A reader comes out of the cannabis closet:
I wanted to echo the reader whose colitis went into remission after beginning to smoke. I spent my high school and college years attacked by reoccurring flares of colitis. There were days where I had to crawl to the bathroom because I was so weak. On a day I was bloated, in pain, and in bed, an episode of House MD came on where he recommended smoking to a patient with colitis. Unfortunately in my condition I had no access to cigarettes, but I had a friend who smoked weed endlessly. As an evangelical Christian who didn’t drink, smoke, or even go to R-rated movies, the idea of “smoking” was sacrilege – but that was nothing compared to my physical torment, so on the advice of a doctor on TV, I inhaled. It went into remission almost the next day, and I haven’t had a flare since.

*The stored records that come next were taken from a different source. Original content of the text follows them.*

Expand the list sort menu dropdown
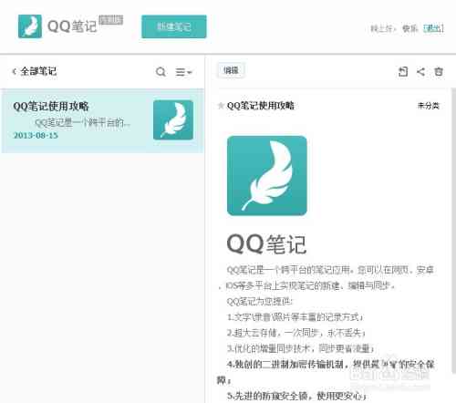The image size is (456, 403). [183, 72]
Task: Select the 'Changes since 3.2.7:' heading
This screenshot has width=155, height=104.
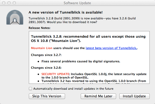Action: 46,55
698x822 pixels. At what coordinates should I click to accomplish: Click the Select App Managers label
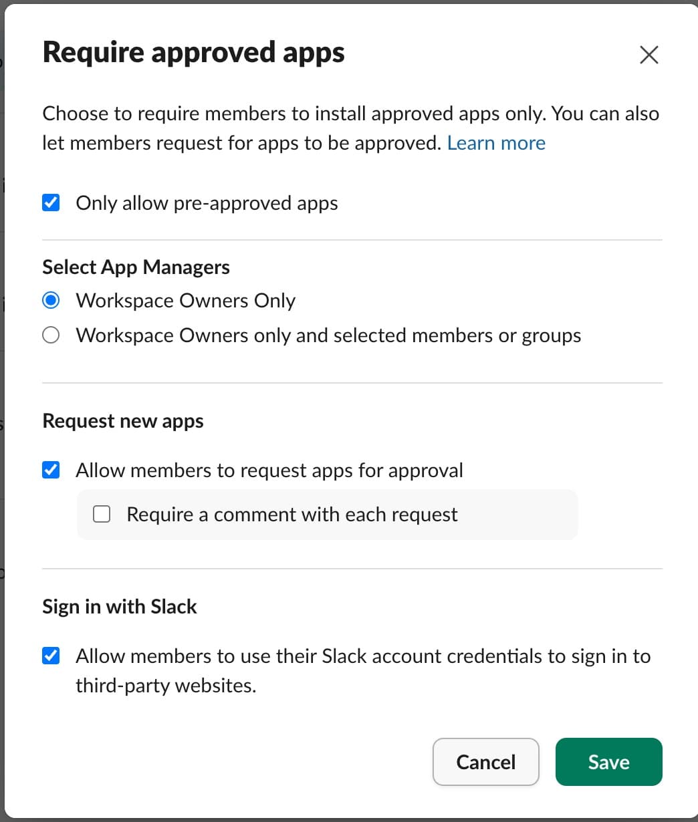click(136, 267)
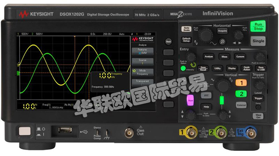279x156 pixels.
Task: Click the Analyze menu button
Action: tap(209, 57)
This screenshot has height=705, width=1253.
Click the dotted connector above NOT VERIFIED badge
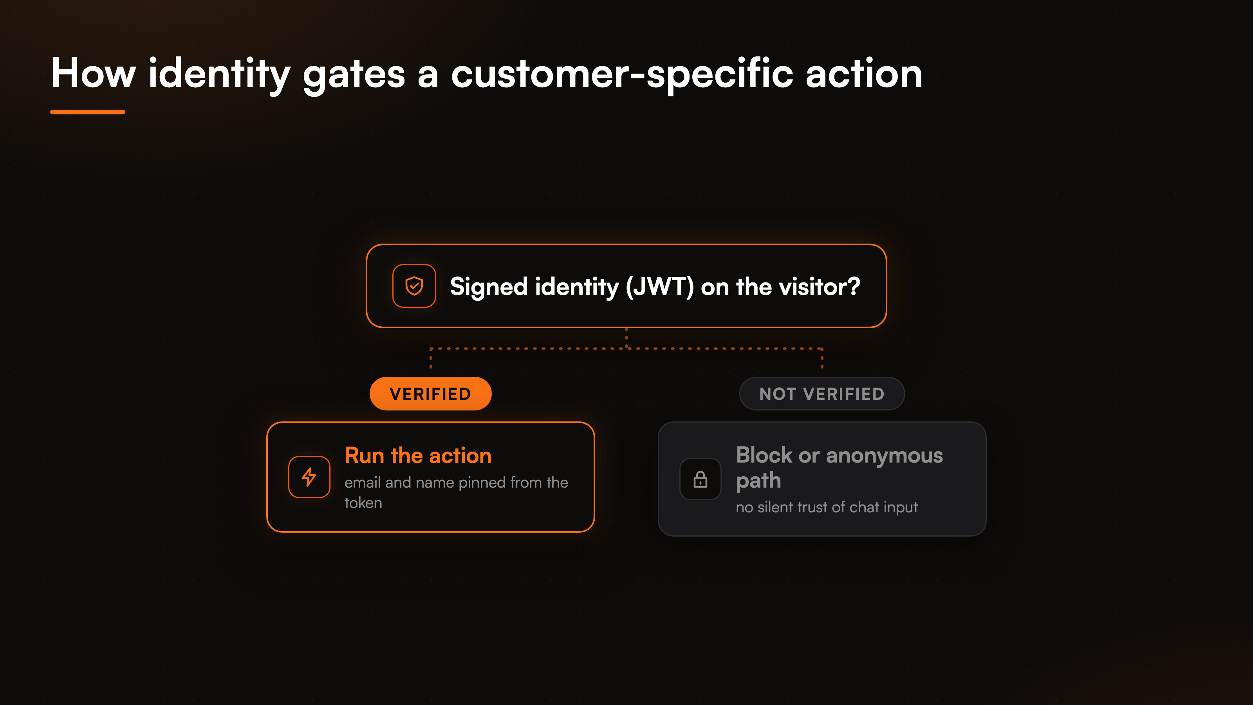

Another makes an important distinction:
Your reader with ulcerative colitis tells only half of this mysterious story. Crohn’s disease, the other major type of inflammatory bowel disease – which has very similar symptoms and can be equally debilitating – is exacerbated by smoking. Nobody knows why nicotine affects UC positively and Crohn’s negatively, but it’s being intensively investigated. (For that matter, nobody knows for sure what causes either form of IBD to begin with.)
Note: Inflammatory bowel disease (IBD) is not to be confused with irritable bowel syndrome (IBS), a much less serious condition medically but with similar negative effects on quality-of-life. Smoking exacerbates IBS because anything that irritates the bowel can make IBS symptoms worse. Bowel irritation per se does not seem to be involved where IBD is concerned, or it would have a negative effect on both UC and Crohn’s.